Data for this task section start

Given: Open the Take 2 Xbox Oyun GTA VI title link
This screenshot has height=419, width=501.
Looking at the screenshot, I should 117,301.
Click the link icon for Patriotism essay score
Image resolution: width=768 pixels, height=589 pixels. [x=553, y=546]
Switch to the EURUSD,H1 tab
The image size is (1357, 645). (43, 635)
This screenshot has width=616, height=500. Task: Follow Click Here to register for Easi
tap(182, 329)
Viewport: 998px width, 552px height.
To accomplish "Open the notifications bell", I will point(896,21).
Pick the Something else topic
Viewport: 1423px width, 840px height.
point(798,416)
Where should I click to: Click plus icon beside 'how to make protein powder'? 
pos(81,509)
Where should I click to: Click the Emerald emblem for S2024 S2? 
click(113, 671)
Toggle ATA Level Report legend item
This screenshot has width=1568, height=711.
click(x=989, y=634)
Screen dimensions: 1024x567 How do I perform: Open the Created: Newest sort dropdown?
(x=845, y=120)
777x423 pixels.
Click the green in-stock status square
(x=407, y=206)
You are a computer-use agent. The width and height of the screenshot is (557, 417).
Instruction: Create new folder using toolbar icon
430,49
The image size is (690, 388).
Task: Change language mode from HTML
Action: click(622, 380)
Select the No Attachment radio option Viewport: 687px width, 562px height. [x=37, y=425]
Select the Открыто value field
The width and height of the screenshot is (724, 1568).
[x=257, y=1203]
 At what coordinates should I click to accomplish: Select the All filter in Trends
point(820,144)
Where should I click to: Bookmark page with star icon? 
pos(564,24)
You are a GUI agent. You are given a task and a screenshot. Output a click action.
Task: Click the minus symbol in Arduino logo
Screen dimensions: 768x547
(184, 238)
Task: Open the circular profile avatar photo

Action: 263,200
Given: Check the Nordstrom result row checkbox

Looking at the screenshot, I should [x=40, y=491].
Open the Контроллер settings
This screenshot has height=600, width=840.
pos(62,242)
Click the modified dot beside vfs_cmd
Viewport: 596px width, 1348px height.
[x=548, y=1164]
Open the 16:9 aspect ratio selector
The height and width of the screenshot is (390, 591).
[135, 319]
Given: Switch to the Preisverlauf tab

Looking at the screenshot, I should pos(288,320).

Data for this task section end

## Task brief:
Work through the records above line by line and count those that hold the string "agent". Give only the result.

## Answer to this exercise:
2